Леон снова удивился, как резко на краю города оборвалось море домов, перейдя в зелёно-бурый вал лугов, полей и пашен. У Порт-де-ля-Шапель недалеко от железной дороги ещё стояло несколько фабрик и складских ангаров, а на берегу Сены несколько навесов и амбаров; но сразу за газгольдером Сен-Дени, где из дымовых труб ещё валил густой, вялый дым, крестьянский малчишка уже гнал на пастбище коров, до горизонта убегала прямая, как стрела, аллея тополей, и жёлто-золотые ивы гнулись под резким северным ветром.

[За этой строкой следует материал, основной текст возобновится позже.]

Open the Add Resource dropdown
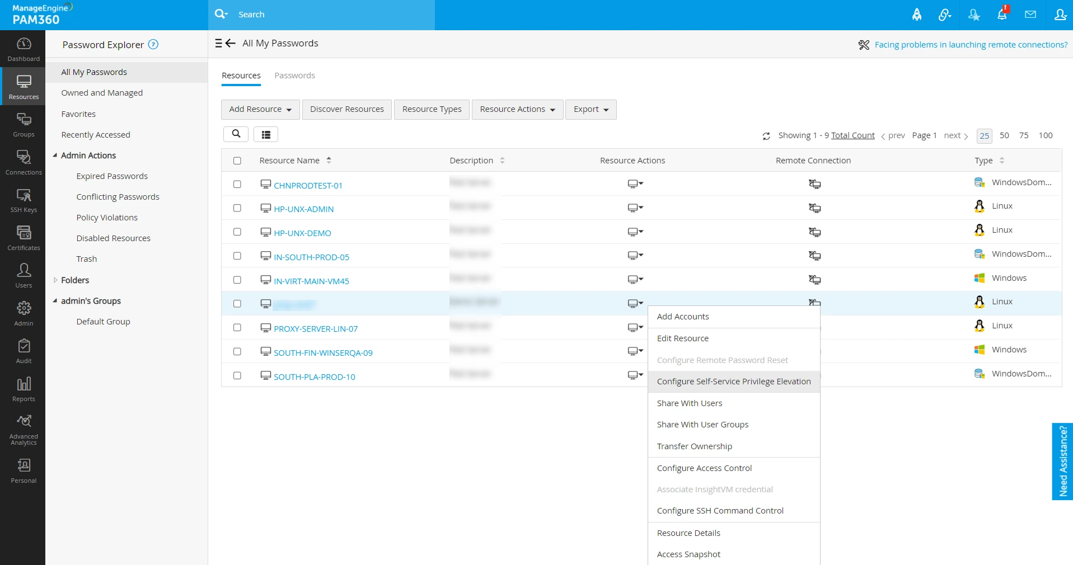The width and height of the screenshot is (1073, 565). tap(260, 109)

Леон почувствовал острое желание выйти на ближайшей станции, купить какой-нибудь велосипед – а ещё лучше: украсть – и под открытым небом, на свежем воздухе, под дождём и против ветра ехать к морю. Седалище будет болеть как тогда, мышечная боль будет как тогда, он будет подбирать по дороге всякую дрянь и глаз не спускать с горизонта в надежде, что там появится девушка в блузке в красный горошек на скрипящем велосипеде. Он купит хлеба и ветчины и будет пить воду из источника, будет облегчаться в кустах как крестьянский мальчишка, а в непогоду будет искать укрытия в пустых сараях как бродяга – и всё это будет бессмысленно и безнадёжно и станет ещё одной гадкой мелкой глупостью; недостойной его Ивонны, недостойной его Луизы и недостойной его самого.

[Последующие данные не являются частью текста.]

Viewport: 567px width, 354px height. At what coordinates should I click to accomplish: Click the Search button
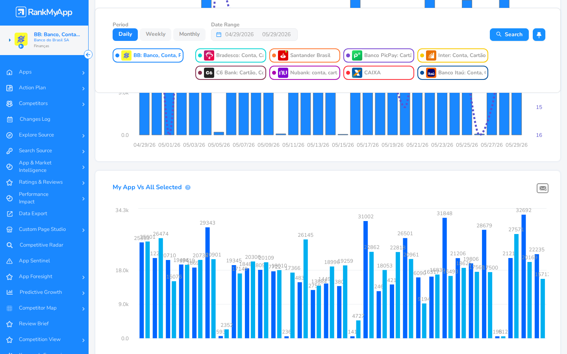click(x=509, y=35)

Поездка длилась два часа и тридцать пять минут. Между Амьеном и Аббевилем железнодорожная линия проходила рядом с мощёной просёлочной дорогой, по которой Луиза и Леон ехали в тот раз. Ему чудилось, что он помнит вот эту харчевню или вон ту мельницу, а может, и одинокую липу или особенно красивую виллу, и он напряжённо вглядывался в поисках гряды холмов, на которой Луиза и он, в версте друг от друга, по отдельности полегли в бомбовые воронки. Спустя десять лет после окончания войны самые явные следы военного опустошения уже исчезли; люди починили дороги и заново отстроили дома, а природа сровняла окопы и милостиво покрыла зеленью бомбовые воронки.
В Аббевиле он сел на туристический трамвайчик, который доставил его по тряской дороге в Ле Трепор. Он был единственным пассажиром, за исключением пары школьников и девушки в деревянных башмаках, у которой на коленях стояла корзина белокочанной капусты. По трамваю было видно, что за годы войны, инфляции и экономического кризиса парижские отдыхающие иссякли; лиловая обивка сидений обносилась и растрескалась, стёкла окон были мутные, кожаные ремни рваные, хромированные штанги поблекшие, а рельсы гнутые, и между ними рос бурьян. По дороге никто не сел в трамвай и никто не вышел. Только на конечной станции на набережной Франсуа Первого школьники с шумом выбежали наружу, за ними выскользнула девушка в деревянных башмаках.